Original image by There Stands the Glass.

My father and I harbored unseemly infatuations with sixteen-year-old Tanya Tucker when her interpretation of  David Allan Coe’s "Would You Lay With Me (In a Field of Stone)" hit #1 in 1974. A few years older than me, the country star was among my first crushes. As for my dad, well, I’d rather not dwell on his fandom during that era.

“You Never Even Called Me by My Name” and “Longhaired Redneck,” Coe’s first two big hits under his own name, were cross-genre radio sensations in the Midwest. My outlaw-crazed father and I set aside our considerable differences in our shared appreciation of Coe’s loopy songs.
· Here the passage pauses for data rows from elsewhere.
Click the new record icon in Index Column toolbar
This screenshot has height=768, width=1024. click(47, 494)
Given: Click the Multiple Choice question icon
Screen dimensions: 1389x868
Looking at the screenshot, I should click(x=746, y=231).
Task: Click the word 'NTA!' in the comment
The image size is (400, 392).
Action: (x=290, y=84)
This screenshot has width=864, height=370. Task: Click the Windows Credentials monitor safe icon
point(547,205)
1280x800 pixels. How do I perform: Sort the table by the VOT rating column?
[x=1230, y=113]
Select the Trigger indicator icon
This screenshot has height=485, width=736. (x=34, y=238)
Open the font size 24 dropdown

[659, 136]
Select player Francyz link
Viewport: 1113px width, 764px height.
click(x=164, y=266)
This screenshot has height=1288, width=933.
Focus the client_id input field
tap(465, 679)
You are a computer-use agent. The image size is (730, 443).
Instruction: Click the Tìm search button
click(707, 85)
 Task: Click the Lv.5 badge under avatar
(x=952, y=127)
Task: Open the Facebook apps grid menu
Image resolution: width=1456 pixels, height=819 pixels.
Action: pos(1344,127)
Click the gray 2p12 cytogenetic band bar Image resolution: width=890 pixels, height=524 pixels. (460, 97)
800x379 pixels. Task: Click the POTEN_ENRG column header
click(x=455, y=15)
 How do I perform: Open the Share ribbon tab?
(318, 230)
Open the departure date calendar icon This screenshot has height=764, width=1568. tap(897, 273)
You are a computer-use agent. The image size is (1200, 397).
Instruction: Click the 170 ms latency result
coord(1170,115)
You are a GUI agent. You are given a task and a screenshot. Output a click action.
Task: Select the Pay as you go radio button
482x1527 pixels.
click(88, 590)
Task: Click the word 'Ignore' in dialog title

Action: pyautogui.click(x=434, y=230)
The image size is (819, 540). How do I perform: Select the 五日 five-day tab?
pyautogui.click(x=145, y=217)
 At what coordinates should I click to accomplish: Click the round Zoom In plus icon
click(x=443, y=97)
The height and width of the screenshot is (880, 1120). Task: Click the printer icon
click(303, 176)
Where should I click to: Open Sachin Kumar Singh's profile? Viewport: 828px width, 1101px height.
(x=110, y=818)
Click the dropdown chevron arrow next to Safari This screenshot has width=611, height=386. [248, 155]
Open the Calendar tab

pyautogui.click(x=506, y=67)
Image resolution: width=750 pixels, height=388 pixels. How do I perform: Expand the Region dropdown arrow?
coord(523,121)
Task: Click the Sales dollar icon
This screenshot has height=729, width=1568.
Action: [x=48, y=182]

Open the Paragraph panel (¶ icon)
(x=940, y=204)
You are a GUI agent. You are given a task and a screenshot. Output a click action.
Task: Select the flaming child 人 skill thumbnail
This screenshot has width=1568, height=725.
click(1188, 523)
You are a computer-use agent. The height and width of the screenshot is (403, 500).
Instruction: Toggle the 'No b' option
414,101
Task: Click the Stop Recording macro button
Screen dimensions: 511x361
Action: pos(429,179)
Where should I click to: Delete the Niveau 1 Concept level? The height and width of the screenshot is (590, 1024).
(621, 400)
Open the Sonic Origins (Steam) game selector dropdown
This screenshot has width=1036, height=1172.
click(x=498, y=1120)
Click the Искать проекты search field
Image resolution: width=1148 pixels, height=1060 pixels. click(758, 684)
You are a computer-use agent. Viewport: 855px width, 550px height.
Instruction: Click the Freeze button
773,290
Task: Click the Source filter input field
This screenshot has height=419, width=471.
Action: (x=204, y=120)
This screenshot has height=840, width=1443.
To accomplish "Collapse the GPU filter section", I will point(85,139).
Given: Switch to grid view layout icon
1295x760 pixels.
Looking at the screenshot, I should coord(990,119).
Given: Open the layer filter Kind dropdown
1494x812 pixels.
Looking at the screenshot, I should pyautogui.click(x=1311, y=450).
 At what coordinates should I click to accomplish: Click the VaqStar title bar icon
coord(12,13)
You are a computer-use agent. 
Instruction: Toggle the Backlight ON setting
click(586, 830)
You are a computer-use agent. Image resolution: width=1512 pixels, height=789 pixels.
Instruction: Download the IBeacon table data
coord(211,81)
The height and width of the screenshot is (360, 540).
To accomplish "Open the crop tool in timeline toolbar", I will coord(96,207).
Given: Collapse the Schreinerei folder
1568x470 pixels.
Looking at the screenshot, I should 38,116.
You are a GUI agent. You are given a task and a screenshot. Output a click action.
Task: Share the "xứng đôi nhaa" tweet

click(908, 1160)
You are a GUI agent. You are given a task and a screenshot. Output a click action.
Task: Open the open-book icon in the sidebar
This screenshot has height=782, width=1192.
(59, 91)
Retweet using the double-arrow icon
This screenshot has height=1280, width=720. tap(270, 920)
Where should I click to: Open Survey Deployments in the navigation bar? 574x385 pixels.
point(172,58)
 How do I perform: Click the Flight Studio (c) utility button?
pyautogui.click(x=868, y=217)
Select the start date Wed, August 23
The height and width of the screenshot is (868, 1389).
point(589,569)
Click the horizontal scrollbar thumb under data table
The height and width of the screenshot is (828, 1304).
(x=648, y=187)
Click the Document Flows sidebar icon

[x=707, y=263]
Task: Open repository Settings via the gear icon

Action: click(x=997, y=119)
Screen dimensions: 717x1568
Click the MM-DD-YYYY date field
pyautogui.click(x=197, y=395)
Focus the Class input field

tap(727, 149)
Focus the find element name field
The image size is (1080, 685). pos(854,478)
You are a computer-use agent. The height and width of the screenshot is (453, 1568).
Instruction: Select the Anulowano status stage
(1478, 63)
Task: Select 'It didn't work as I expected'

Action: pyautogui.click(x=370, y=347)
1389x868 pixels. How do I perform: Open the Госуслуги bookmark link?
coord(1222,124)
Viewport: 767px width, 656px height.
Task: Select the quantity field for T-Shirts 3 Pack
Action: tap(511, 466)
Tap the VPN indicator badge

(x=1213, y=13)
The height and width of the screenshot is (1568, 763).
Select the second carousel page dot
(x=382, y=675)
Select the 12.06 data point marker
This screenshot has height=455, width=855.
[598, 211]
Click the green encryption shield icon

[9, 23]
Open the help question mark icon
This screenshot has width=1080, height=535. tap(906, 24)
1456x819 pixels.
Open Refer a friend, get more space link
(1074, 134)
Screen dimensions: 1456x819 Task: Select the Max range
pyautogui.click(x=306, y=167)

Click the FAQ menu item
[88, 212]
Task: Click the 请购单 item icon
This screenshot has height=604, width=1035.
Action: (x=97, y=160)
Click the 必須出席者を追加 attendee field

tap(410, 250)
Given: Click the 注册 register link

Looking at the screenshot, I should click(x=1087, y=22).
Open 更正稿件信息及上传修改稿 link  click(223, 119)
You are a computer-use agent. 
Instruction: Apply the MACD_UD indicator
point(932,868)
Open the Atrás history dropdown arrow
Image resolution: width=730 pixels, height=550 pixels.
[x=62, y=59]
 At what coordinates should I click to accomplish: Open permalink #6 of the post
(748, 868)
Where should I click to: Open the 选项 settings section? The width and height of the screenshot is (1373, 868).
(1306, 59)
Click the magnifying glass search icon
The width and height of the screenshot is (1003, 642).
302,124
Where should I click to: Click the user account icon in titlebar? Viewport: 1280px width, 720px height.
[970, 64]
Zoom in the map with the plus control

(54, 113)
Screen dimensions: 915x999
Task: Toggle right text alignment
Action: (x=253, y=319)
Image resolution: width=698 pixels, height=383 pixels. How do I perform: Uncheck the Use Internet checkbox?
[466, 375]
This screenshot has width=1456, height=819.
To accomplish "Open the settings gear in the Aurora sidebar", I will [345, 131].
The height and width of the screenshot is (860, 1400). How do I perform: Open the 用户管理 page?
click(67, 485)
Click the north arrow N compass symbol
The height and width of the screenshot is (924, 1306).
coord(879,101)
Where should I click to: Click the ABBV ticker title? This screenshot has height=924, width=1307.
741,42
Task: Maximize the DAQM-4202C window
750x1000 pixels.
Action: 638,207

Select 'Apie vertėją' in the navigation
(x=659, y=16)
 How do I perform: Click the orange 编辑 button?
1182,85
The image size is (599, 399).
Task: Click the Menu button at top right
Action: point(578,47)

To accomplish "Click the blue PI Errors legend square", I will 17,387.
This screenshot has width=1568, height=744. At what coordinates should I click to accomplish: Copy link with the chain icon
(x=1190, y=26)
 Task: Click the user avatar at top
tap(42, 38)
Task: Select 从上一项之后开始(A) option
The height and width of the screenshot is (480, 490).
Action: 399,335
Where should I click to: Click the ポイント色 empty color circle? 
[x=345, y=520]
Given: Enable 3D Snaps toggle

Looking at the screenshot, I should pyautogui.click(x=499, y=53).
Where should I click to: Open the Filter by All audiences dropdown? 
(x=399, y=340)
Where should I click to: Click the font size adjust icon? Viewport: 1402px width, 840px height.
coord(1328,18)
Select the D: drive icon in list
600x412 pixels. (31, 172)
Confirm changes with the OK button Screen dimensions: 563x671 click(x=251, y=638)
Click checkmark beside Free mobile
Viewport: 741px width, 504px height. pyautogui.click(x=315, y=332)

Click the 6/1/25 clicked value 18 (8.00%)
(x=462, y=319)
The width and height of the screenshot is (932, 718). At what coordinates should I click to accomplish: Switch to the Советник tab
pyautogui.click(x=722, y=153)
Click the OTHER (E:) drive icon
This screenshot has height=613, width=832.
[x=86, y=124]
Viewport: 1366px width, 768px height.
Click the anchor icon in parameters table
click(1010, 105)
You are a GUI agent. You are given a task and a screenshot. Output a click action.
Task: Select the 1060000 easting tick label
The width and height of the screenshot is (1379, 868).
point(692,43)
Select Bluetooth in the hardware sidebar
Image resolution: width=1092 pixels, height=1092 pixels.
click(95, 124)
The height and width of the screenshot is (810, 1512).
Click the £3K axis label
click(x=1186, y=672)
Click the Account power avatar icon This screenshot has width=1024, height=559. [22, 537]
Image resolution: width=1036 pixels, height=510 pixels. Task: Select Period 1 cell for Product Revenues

Regrettably, my old man incorporated Coe punchlines like "it'll hairlip the pope" into his everyday vernacular. The subsequent decade of Coe hits included the novelty song “Divers Do It Deeper,” the Hank Williams hagiography “The Ride” and the shameless cheese of “Mona Lisa Lost Her Smile.” We loved it all, including a lot of sinister sleaze which I’ve since renounced.

Several Coe songs served as musical guideposts for me. For instance, the reference to the Flying Burrito Brothers in 1976’s "Willie, Waylon and Me" was the first time I’d heard of the band. And Coe’s catalog of drinking songs like “D-R-U-N-K,” “Tennessee Whiskey” and “Jack Daniels, If You Please” is on par with that of Merle Haggard and Gary Stewart.

The New York Times’ recent feature about The 30 Greatest Living American Songwriters compelled me to begin compiling a list of the most egregious omissions. While Rodney Crowell and Kanye West were at the top of my ranking, Coe held a spot lower on the list until I learned he up and died on April 29.